DATA EXTRACTS:
- - - - - - -
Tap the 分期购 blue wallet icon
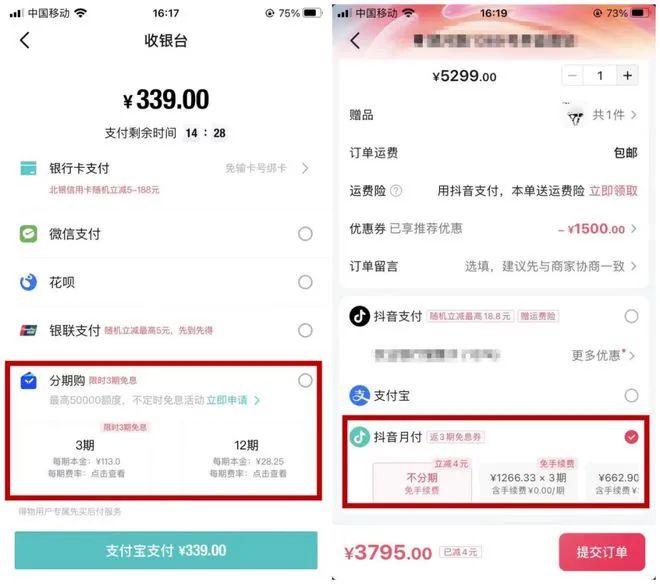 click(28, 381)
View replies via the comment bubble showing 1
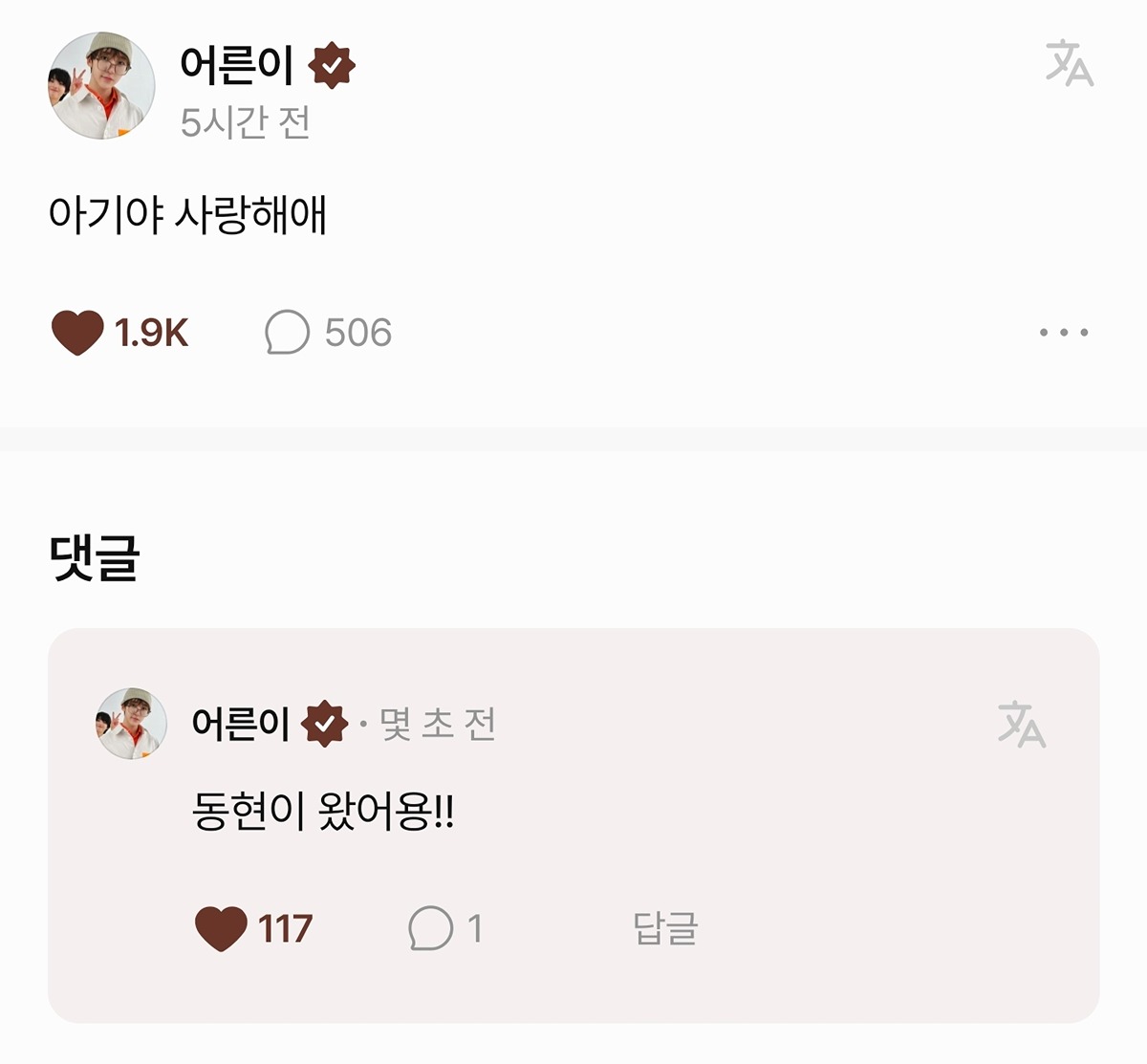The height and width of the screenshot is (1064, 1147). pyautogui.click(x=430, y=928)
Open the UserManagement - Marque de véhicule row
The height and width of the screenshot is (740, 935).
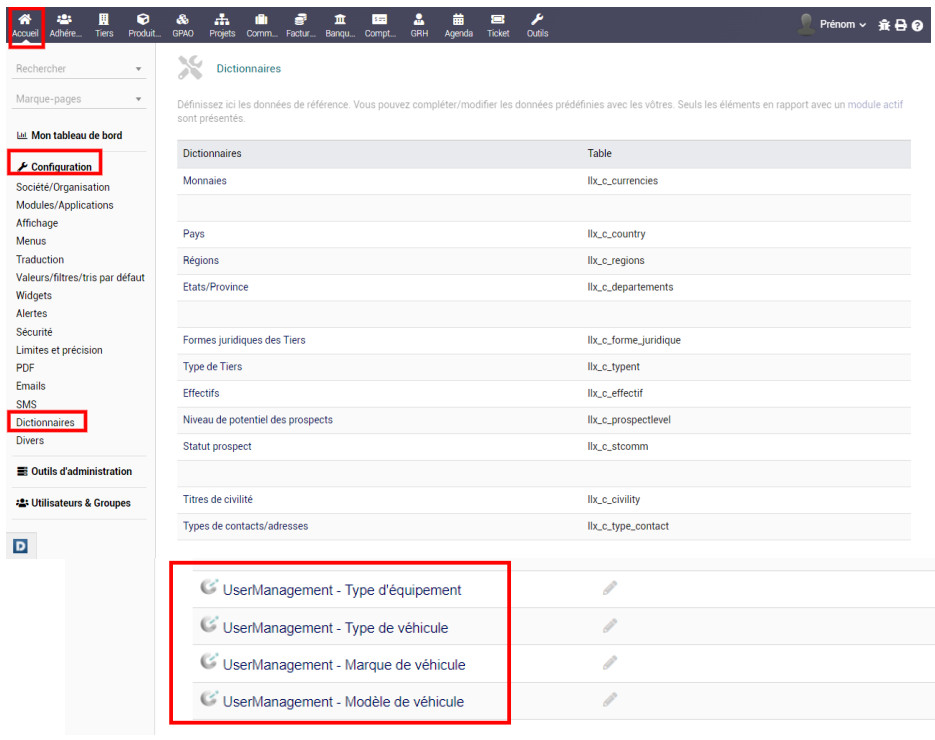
- - - - - - -
WHAT IS REQUIRED:
Everything from the line containing "View replies via the comment bubble showing 1" to the last line of the listing above must be reproduced exactly, with no pictures included.

THE COMPLETED TASK:
View replies via the comment bubble showing 1
The height and width of the screenshot is (1064, 1147). pyautogui.click(x=430, y=928)
Open the UserManagement - Marque de véhicule row
The height and width of the screenshot is (740, 935).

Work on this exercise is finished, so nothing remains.